Born in Los Angeles, Peter’s interest in passenger ships started in eighth grade when he was assigned to research the Lusitania for an American History course. As a teen, he began visiting and photographing nearly every liner and cruise ship that came to Los Angeles, beginning with P&O’s grand old SS Arcadia, and continues to do so to this day.
While he was studying at UCLA, Peter took his first cruises, beginning with American Hawaii’s newly-rechristened SS Oceanic Independence. He made it a point to sail in elderly or historic liners until stepping up his mission to seek out and document every “forgotten” liner left in the world before its inevitable demise.
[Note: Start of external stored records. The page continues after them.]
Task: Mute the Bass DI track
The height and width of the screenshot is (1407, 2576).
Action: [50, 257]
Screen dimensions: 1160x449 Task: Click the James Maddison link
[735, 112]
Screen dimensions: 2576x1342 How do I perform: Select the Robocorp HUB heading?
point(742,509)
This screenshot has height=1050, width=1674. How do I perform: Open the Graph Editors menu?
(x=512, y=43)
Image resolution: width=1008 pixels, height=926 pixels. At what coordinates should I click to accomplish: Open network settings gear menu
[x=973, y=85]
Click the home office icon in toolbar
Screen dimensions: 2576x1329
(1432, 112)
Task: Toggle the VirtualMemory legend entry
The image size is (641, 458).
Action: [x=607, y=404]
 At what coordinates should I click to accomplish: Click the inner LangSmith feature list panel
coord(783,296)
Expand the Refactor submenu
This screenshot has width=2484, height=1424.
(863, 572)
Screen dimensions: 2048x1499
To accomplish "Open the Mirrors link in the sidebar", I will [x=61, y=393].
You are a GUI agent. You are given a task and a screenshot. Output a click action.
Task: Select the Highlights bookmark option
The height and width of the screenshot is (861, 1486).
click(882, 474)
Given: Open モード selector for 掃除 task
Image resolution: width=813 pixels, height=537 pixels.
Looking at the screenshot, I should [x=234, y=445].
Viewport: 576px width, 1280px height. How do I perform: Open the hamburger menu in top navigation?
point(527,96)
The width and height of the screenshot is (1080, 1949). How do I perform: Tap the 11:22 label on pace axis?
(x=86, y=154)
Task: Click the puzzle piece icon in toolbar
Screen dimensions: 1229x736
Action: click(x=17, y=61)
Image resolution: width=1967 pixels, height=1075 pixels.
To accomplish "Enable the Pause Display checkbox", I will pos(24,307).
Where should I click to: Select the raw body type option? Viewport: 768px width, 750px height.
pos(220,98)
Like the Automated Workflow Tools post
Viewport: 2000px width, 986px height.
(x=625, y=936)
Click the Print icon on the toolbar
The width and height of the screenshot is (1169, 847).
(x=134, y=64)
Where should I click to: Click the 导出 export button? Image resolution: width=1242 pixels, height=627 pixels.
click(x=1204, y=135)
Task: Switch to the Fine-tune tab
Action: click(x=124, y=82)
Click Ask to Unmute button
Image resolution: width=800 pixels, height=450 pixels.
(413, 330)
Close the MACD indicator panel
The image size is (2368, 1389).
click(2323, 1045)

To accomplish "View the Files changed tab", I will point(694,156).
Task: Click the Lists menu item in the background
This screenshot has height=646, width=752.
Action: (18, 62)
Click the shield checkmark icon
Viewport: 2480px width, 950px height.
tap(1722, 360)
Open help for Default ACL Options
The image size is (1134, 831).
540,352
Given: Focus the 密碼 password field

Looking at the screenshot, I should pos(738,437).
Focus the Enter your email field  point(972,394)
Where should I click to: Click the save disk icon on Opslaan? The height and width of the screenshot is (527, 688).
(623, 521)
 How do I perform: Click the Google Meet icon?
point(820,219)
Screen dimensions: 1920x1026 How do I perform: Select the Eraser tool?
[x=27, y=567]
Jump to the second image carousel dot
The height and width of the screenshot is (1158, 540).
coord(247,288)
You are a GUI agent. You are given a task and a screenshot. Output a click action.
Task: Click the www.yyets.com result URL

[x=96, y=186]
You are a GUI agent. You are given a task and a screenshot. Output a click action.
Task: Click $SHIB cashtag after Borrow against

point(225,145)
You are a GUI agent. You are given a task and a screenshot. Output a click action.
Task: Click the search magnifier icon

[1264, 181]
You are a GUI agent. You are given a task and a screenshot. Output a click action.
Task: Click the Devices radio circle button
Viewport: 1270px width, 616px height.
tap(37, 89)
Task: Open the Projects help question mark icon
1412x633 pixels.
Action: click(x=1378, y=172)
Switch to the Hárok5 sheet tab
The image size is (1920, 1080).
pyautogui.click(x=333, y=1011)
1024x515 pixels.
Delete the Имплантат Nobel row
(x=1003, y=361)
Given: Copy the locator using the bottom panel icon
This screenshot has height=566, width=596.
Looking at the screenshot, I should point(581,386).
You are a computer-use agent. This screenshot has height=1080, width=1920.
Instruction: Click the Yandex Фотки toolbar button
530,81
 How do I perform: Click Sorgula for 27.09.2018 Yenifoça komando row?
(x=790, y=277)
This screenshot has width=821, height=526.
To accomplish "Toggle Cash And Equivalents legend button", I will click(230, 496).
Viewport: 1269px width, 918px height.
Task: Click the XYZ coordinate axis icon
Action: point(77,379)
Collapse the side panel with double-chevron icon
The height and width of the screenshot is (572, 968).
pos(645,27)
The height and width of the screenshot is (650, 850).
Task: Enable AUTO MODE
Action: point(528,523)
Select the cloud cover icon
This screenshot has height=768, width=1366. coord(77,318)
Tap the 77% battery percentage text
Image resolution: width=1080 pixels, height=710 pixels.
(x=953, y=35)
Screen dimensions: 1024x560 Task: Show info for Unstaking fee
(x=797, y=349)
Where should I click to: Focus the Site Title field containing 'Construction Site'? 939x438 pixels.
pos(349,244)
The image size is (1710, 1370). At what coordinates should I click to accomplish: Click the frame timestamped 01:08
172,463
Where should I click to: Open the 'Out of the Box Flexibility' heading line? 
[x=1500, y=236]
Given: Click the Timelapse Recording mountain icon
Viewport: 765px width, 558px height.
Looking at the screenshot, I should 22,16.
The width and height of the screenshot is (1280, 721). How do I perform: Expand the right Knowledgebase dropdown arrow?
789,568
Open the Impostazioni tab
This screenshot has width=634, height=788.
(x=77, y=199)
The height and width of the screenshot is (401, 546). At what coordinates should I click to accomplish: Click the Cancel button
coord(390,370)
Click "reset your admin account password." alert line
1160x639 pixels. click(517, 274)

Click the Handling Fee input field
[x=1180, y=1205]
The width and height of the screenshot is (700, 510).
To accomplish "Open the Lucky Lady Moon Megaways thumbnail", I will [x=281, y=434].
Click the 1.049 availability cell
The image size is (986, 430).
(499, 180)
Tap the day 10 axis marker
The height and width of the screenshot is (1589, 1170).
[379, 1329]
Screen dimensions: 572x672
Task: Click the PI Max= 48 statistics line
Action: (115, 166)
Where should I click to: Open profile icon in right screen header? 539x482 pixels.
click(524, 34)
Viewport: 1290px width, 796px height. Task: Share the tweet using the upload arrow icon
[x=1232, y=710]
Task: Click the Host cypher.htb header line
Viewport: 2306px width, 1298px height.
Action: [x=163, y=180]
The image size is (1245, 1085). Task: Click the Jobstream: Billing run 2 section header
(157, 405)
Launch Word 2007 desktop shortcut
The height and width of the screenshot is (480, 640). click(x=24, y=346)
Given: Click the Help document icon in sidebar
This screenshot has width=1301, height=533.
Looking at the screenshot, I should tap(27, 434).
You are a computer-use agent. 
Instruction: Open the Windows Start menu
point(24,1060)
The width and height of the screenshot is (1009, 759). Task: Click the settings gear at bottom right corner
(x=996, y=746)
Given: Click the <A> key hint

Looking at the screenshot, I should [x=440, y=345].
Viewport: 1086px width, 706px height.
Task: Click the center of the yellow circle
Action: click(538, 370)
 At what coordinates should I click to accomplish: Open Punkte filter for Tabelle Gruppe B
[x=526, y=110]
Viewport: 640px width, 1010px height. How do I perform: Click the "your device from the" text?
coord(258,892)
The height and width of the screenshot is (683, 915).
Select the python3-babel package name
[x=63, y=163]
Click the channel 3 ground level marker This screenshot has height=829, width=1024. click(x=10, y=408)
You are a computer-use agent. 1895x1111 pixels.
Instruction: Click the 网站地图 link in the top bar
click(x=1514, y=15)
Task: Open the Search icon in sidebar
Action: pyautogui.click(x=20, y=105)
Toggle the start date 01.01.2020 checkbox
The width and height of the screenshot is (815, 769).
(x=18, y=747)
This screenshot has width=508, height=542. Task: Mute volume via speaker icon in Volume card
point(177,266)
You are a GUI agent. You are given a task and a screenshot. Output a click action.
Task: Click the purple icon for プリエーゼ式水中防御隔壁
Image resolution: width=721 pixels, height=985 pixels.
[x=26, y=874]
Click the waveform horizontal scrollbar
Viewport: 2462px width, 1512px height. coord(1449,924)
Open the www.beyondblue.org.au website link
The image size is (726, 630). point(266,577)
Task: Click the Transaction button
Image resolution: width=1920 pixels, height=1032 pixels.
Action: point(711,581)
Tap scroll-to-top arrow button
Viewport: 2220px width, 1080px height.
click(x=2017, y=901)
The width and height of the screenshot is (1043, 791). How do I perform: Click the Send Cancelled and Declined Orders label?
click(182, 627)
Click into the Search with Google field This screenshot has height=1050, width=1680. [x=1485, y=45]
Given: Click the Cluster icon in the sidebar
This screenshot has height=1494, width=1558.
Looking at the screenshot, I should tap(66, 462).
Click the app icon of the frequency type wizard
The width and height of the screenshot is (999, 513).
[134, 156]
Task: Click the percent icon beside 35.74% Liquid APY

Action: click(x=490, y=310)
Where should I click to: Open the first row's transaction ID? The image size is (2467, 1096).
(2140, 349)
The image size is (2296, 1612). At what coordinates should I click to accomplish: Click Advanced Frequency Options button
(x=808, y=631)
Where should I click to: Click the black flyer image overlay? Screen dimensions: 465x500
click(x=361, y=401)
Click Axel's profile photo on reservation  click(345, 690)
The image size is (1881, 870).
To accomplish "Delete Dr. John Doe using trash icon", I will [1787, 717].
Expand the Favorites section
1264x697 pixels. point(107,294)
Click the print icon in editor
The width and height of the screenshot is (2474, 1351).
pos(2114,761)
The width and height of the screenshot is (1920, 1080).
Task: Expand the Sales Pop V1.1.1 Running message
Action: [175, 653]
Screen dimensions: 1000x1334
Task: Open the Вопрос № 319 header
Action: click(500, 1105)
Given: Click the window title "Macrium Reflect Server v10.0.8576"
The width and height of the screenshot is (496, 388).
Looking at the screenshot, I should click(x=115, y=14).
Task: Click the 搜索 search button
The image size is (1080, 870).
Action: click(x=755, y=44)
His travels included trips to all seven continents on board or in search of retired passenger ships and visits to Alang, India on eight different occasions (thus far) to witness the dismantling of many important liners. These excursions led to the ongoing purchase of a huge amount of fittings and art from many beloved ships and a series of video projects beginning with the acclaimed On The Road to Alang.
Knego’s home is beautifully furnished with fittings from dismantled ships and has been featured in the New York Times, the Los Angeles Daily News, Los Angeles Magazine and a number of architectural and travel publications.
He is frequently quoted by major new outlets, from The New York Times and USA Today to a wide variety of maritime industry trades such as Seatrade Insider, Tradewinds and more. With nearly 200 cruises under his belt, Knego is also a cruise and maritime journalist and has contributed countless articles and images to USA Today, Travel Weekly, Cruise Travel and Porthole magazines as well as the U.K.-based Ships Monthly.
His photos are featured in scores of shipping books and his video footage has been used in a number of television documentaries. Knego, himself, appeared on The History Channel’s Life Without People series.